Ein Theologe antwortet - Wie lebe ich mit meinen Schulden?

Ökonomie und Literatur – zwei ganz verschiedene Welten? Das harte Geld und die schöne Kunst? Wir haben drei berühmte Schriftsteller zum Schuldenthema befragt – und einen Theologen. Den Auftakt macht der Münchner evangelische Theologe Friedrich Wilhelm Graf

„Vergib uns unsere Schuld, wie wir vergeben unsern Schuldigern“, beten Christen aller Konfessionen in ihrem wichtigsten Gebet, dem „Vaterunser“. Unterstellt wird dabei: Menschen sind notorisch schuldig. Sie sind, anders und konventionell formuliert, immer schon Sünder, in eitler amor sui fixiert auf sich selbst. Wie können wir dann anderen, „unsern Schuldigern“, ihre Schuld „vergeben“?

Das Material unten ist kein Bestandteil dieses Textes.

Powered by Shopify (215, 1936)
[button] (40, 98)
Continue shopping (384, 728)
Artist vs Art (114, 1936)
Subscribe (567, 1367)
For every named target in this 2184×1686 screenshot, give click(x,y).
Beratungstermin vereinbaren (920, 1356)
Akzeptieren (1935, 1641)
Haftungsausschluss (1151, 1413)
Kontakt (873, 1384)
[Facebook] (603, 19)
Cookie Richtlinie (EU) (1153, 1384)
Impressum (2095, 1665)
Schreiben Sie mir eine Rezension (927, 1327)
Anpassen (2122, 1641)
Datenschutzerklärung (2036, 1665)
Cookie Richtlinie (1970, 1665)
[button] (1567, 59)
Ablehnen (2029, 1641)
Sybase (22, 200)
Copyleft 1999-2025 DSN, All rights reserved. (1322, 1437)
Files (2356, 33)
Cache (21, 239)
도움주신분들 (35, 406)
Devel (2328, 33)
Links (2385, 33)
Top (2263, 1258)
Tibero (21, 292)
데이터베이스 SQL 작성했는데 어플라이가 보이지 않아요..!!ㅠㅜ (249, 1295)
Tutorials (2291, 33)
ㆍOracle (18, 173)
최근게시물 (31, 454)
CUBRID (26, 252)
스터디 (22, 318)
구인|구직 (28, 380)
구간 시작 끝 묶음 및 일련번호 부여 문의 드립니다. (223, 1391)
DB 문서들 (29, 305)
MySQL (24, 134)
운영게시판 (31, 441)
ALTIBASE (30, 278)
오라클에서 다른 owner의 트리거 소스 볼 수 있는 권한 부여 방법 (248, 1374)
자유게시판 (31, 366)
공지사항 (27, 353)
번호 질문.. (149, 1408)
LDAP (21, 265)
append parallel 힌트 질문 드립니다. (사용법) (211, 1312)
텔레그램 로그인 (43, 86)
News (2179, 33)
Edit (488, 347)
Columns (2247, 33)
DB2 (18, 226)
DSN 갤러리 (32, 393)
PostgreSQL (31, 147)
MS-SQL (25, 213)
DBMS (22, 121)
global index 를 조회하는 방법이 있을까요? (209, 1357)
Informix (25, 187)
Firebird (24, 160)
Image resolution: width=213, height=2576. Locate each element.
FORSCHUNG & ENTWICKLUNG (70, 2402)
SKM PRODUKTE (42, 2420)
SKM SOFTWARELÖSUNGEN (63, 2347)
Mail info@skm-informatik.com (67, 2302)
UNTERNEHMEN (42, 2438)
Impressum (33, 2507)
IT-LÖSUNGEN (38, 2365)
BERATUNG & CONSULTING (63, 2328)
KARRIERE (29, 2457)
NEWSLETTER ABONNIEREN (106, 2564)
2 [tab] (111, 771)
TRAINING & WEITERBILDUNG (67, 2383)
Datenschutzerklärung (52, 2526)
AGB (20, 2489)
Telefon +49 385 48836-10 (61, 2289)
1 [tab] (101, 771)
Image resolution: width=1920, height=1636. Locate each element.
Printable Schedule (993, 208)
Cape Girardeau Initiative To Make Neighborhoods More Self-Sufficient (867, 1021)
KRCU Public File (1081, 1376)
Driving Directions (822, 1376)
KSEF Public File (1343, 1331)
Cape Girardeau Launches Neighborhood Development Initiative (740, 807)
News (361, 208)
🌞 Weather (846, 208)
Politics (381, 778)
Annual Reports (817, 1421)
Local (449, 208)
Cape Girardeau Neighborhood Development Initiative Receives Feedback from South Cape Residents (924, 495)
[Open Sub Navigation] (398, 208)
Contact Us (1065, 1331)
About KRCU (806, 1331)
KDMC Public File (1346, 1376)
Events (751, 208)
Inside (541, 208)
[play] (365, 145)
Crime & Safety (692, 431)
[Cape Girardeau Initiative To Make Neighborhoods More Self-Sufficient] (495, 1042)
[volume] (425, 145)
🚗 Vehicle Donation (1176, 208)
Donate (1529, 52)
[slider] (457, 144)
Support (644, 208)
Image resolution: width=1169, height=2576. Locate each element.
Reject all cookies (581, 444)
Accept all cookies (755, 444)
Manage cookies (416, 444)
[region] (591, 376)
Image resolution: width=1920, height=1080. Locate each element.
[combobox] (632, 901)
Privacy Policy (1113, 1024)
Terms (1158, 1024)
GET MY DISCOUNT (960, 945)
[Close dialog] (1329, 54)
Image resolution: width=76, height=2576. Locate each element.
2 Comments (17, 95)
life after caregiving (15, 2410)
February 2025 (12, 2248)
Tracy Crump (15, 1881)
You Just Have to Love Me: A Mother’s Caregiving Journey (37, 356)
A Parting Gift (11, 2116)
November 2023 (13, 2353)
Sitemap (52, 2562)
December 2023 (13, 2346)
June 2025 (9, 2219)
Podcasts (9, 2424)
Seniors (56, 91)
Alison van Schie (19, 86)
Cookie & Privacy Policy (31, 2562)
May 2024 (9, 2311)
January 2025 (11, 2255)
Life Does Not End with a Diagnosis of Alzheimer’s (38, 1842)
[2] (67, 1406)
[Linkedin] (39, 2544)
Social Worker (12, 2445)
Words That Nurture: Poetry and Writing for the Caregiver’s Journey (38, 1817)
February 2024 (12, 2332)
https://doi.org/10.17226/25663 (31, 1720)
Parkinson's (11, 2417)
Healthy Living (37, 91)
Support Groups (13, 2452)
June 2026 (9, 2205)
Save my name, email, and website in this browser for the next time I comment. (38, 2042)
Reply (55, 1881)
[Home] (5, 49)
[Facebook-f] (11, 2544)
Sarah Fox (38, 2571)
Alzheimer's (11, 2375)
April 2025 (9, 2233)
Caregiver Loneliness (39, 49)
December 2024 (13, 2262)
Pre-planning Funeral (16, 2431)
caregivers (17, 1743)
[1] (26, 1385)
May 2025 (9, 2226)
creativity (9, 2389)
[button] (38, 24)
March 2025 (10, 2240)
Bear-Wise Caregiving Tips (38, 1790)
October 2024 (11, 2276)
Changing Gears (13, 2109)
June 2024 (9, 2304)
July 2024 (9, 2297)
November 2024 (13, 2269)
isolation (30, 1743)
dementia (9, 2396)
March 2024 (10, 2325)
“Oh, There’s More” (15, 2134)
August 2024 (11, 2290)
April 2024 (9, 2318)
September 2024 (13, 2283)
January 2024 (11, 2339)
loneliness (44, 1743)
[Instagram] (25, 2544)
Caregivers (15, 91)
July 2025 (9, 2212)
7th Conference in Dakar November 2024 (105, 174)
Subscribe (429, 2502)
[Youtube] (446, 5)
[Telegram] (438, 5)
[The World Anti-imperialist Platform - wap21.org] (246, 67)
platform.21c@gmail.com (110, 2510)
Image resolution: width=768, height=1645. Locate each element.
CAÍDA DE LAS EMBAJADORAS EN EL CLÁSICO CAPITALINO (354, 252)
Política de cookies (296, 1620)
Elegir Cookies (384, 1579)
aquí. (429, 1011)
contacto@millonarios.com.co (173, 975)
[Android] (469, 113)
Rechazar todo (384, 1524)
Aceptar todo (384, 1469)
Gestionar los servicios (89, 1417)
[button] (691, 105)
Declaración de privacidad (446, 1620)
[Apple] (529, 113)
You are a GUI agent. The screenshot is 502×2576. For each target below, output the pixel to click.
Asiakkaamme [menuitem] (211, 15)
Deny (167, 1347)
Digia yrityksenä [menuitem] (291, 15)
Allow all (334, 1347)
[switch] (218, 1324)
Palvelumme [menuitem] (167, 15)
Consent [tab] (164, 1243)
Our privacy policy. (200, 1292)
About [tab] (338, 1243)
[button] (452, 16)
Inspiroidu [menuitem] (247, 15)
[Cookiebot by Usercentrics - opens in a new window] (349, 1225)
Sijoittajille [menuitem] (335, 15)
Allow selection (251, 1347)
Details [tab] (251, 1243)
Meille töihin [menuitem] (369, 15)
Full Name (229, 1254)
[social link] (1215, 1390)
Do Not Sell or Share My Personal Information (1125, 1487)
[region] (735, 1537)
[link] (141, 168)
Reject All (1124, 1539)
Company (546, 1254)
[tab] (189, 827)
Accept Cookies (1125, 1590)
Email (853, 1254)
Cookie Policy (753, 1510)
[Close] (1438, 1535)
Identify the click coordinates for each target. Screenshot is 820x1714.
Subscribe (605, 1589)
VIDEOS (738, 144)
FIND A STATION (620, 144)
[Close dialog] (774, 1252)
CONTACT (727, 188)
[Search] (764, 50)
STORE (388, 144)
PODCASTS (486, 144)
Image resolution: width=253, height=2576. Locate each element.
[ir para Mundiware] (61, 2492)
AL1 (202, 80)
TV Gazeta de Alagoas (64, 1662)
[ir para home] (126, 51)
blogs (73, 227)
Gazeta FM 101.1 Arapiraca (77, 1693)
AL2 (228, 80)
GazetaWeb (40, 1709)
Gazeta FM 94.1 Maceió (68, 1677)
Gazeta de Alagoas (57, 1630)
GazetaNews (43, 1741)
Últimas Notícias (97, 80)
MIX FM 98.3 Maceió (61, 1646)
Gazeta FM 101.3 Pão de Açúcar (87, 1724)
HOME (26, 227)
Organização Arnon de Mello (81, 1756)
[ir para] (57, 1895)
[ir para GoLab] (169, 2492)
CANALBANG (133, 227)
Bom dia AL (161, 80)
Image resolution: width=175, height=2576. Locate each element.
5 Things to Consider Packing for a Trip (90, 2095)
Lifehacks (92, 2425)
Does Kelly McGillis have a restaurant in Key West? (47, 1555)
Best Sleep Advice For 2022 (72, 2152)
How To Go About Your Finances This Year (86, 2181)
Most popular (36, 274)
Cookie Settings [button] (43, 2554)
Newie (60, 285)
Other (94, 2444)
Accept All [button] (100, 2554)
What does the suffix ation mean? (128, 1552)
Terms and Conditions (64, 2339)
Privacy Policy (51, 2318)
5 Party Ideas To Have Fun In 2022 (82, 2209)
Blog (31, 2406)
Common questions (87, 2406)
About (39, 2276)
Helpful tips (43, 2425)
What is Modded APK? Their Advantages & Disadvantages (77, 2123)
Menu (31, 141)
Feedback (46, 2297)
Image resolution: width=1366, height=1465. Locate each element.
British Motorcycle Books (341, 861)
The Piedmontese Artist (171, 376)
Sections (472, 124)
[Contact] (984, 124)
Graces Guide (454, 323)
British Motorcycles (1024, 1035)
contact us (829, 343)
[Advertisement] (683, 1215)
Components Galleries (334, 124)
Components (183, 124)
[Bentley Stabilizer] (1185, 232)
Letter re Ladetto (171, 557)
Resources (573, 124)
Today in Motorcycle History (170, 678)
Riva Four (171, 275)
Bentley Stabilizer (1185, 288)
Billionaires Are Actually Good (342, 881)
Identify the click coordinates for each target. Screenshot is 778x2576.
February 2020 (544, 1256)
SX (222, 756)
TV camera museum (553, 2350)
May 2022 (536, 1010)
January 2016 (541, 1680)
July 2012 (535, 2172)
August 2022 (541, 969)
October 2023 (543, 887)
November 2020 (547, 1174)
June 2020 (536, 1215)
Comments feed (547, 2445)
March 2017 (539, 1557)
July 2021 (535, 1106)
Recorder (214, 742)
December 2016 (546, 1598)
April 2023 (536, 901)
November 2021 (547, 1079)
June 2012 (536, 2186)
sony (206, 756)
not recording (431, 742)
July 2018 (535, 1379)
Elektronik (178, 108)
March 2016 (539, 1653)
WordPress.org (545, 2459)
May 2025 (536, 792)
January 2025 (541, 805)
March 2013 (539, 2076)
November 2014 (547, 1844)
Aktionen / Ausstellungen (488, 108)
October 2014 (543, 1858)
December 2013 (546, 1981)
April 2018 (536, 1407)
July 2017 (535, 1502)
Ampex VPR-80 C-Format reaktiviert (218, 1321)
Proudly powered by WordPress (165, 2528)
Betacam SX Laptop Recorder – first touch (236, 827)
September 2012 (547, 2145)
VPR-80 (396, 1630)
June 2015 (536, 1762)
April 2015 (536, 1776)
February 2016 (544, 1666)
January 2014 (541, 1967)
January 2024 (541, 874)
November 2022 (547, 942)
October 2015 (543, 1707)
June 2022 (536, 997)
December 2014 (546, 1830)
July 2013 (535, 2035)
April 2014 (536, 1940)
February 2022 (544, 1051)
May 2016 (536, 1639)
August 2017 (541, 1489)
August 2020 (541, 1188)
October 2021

Die Suche nach einer Antwort führt in ganz alte Kontroversen der gelehrten Glaubensexperten, in ebenso harte wie subtile Debatten über Begriffe wie Versöhnung, Vergebung, Satisfaktion, Sühne, Entschuldung und auch Entschuldigung. Lebt der Mensch in sündhafter Selbstzentrierung, leidet er unter Entfremdung, der Trennung von seinem wahren Selbst, das primär in heilsamer Ehrfurcht vor seinem göttlichen Schöpfer existiert. Viele christliche Theologen hatten die glückliche Überwindung dieser Entfremdung so mit Tod und Auferstehung Jesu von Nazareth verknüpft, dass seine Passionsbereitschaft oder Selbsthingabe als ein stellvertretendes Opfer gedeutet wurden, mit dem ein zorniger Gott ein für allemal besänftigt oder gnädig gestimmt wurde.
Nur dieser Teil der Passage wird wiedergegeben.